Skills assessments have been in vogue for a long time – but cognitive and personality assessments are rapidly catching on....
According to the World Economic Forum, the impact of the global pandemic has increased the global gender gap from 99 years to 135 years. That’s a whole generation.
What’s more, in the US, 2.5 million women have left the workforce since the pandemic, compared to only 1.8 million men. Vice President, Kamala Harris, has called the impact of COVID-19 on the female workforce a “national emergency”.
These figures are daunting, to say the least. But with new research looking at the changing preferences around work in general, now is the time to rethink old structures and drive more positive change to overturn these statistics.
For example, The University of Southampton's recent study found that 73% of employees would now prefer to work from home some of the time. Similarly, EY’s recent survey found that 67% of UK employees would prefer hybrid working, particularly among millennials.
This kind of research provides critical insight into how we can better retain talent—particularly among women. If rigid structures are no longer preferable, companies need to adjust to meet these new needs or face a significant dip in employees.
In our latest webinar, Seizing the New Opportunity for Diversity, our speakers discuss what can be done to counteract this drop in workplace diversity and how we might build a more inclusive future.
Here are the key learnings, with commentary from:
- Dimple Mistry, HR Regional Head (Europe), GIC
- Lucy Heintz, Partner at Actis
- Pamela Brent, Senior Associate at WovenLight
Is the influx of remote working having a positive or negative impact on gender inclusivity in the workplace?
As you might expect, the short answer to this question is: both. With differing opportunities and barriers for individuals, it’s hard to agree on a blanket argument for either. As Lucy explains further, “Flexibility has long been cited as a key change that would enable women to remain in career roles. However, research has shown that [during the pandemic] more women have taken on caring and household duties. The risk here is that women then become more invisible when away from the office.” She continues to share that,
“I’ve worked remotely for eighteen years, and I experienced that invisibility—feeling that I needed to work much harder in terms of brand, image and exposure.”
Should companies be implementing specific policies to ensure gender diversity in the modern working environment?
It’s logical that, given the global shift in ways of working as a result of the pandemic, companies should be reviewing their policies to ensure they are aligned with new structures and requirements. This presents us with yet another pivotal moment to review our diversity policies and take a more detailed look into any outdated activity, as Dimple goes on to explain, “Now is the time to go through those policies with a fine-tooth comb to see if there is any indirect negative or exclusionary practices or language. We should look at our workforce and ask ourselves how we can leverage on and adjust policies to encourage better inclusion. Finally, we also need to be think about intersectionality – where a layering of different characteristics can present additional barriers and challenges… how do you ensure your policies work for everyone?”
What ideas and initiatives have a long-term opportunity for successful inclusivity?

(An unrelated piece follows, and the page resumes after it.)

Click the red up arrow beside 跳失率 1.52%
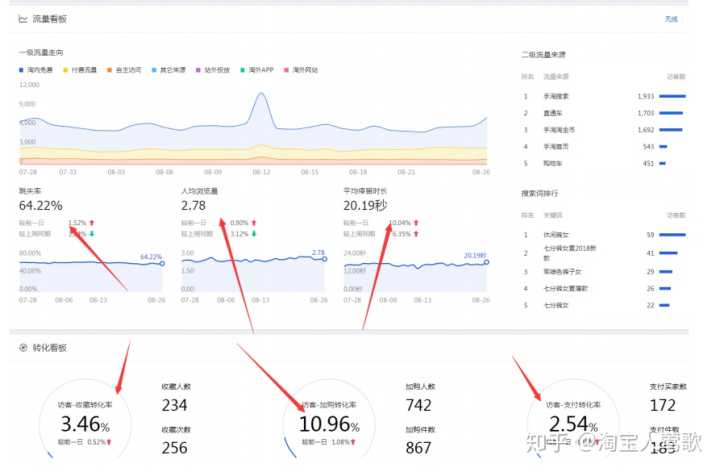 click(x=93, y=222)
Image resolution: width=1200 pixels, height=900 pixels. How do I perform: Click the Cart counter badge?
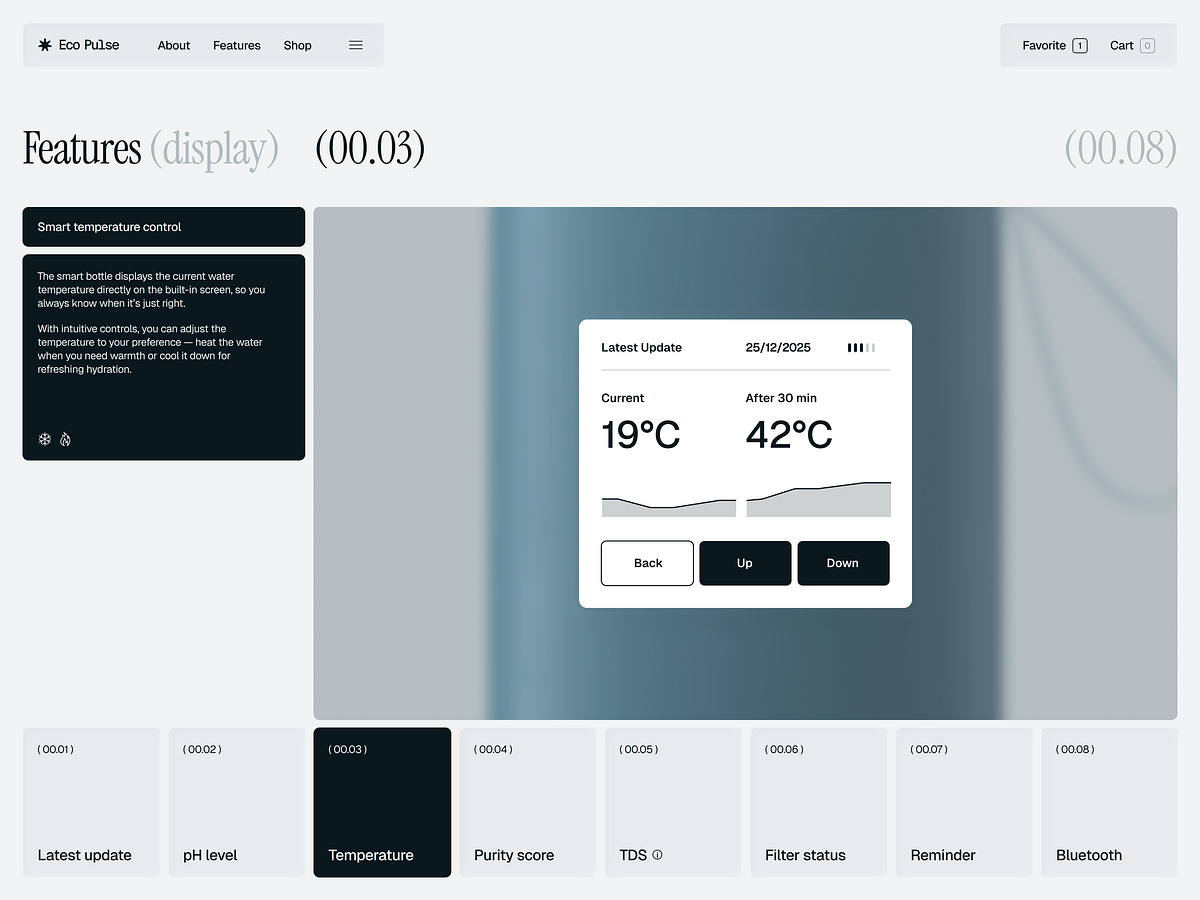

With hybrid working set to remain in place at most companies well into the future, what ongoing changes can we implement that will stand the test of time, but also bring about a more appealing environment for marginalised genders? For Pamela’s team, one answer is in the diversification of contracts: “One thing which we are doing differently is hiring more part-time roles across our team. It’s extremely rare to have that kind of flexibility across teams, and to a certain extent it will be an experiment in how we deal with it, but it’s something we’re willing to pursue and challenge ourselves to adapt to in order to make sure we are reaching the people who want those roles. After all, now is an exciting time to be trying out different approaches.”